I wonder whether novels are held to a higher standard than other media when it comes to suspension of disbelief. I don’t think a novelist could get away with those kinds of plot holes without being called on them by readers. I think the difference is in how the media are consumed. When you’re watching a movie, it doesn’t give you time to think about the plot holes until it’s finished, and by then you’ve already formed your opinion about whether or not you liked it. But it takes six to ten hours or more to read a book, sometimes over the course of weeks. The reader has plenty of time to think about potential plot holes, and if they’re glaring they may even make the reader put the book down for good. On the other hand, a movie has to be pretty bad for me to stop watching halfway through (I’m looking at you, Batman and Robin).

The acceptance of plot holes may also have to do with how we use our imaginations in the different media. With TV and movies, the visuals and sounds are supplied for you in a constant stream, and we accept them as the reality of the story. However, with novels we generate all of the sights, sounds, smells, and tastes in our minds. Creating all of them from scratch requires effort on our part, and if they don’t fit into the logic of the story, it becomes much more noticeable. Would Raiders of the Lost Ark have been able to convince readers that Indiana Jones rode on top of a submarine for two days to that island where the Ark was taken if it were a book? In the movie we see a diving montage and a map sequence showing a 500-mile trip, but due to selective editing Indy is ready to beat up Nazis as soon as they come into port—starvation, thirst, and hypothermia be damned (not to mention holding his breath for two days).

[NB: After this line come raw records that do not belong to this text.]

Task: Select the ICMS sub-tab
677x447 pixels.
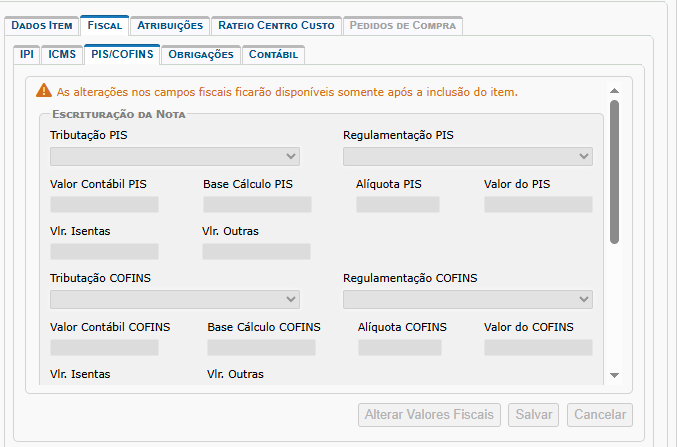Action: 62,55
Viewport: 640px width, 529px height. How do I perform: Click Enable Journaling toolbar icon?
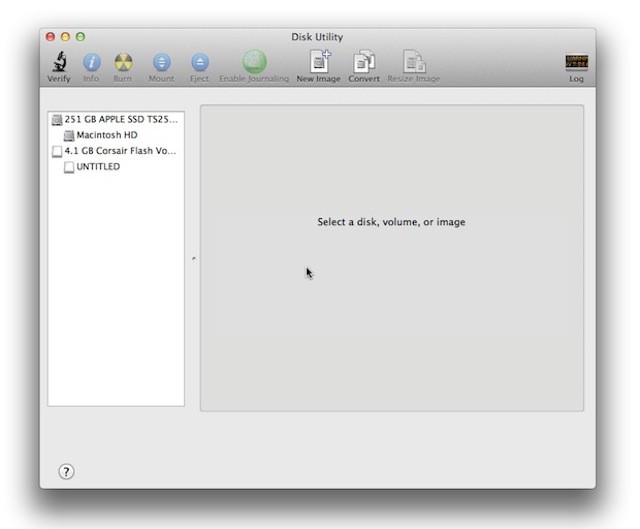point(254,62)

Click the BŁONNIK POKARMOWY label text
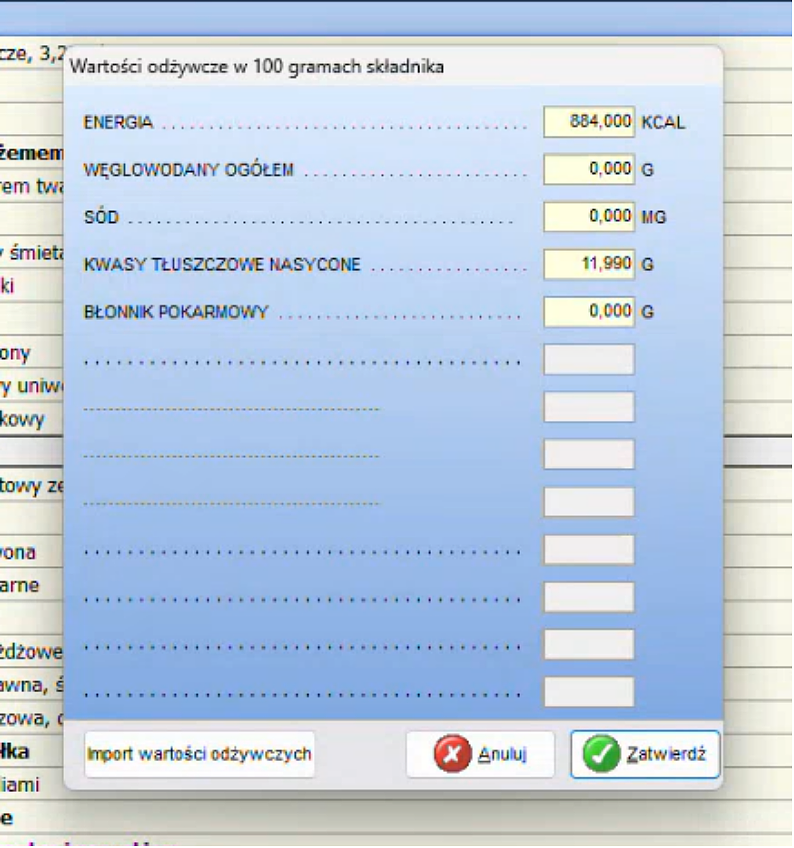[x=176, y=313]
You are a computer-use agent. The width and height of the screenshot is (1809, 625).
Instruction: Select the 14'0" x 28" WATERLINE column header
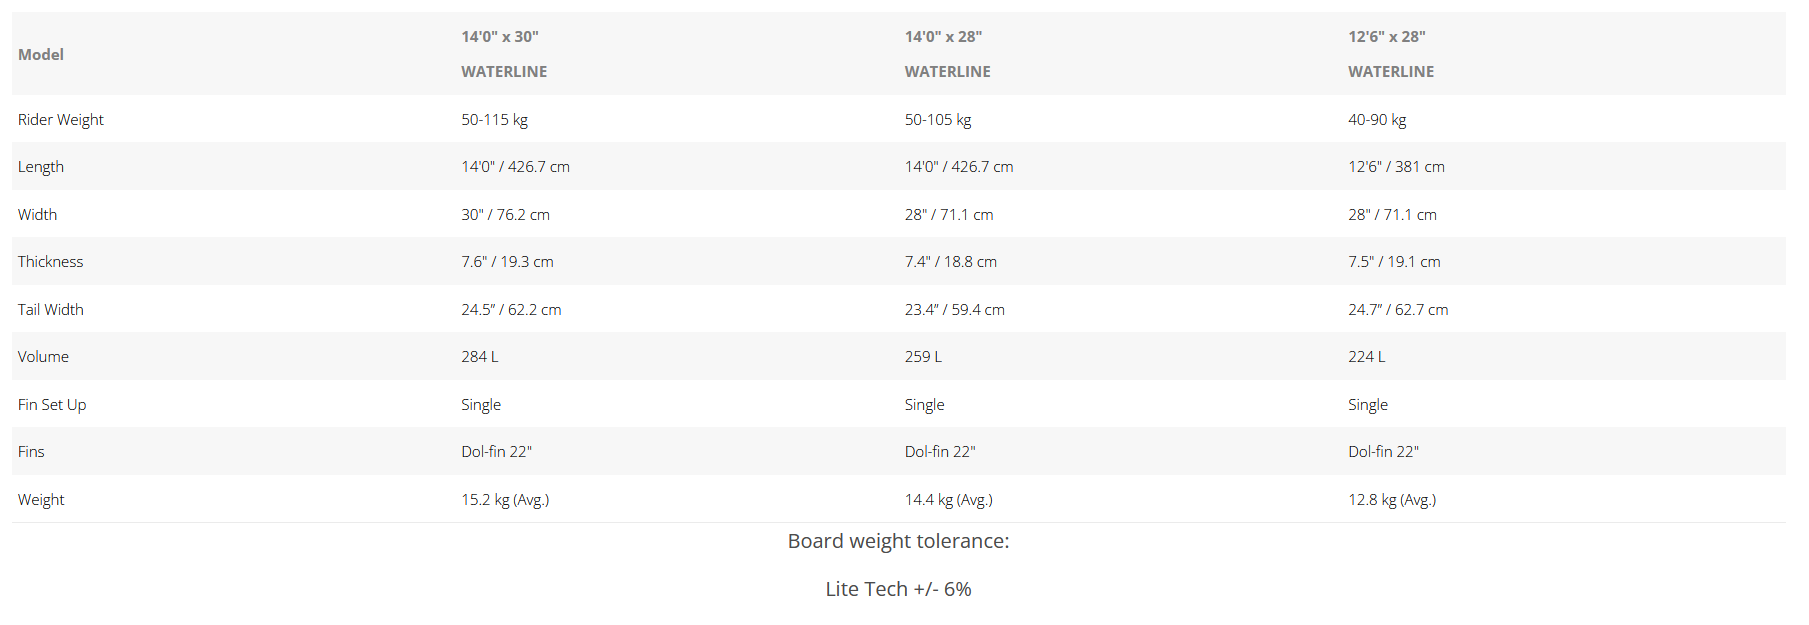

Without those quick cuts in a novel, readers would have the time and imagination to realize Indy isn’t Aquaman. That’s why I put plenty of thought into potential plot holes. I may not eliminate all of them, but I try to make them as tiny as possible. The process takes up a good chunk of my writing time, and my beta readers still bring many to my attention. So if you’re a writer, I highly recommend that you have a few people read through your book as a logic consultant. You may be surprised at how many plot holes they find that you thought you’d plugged.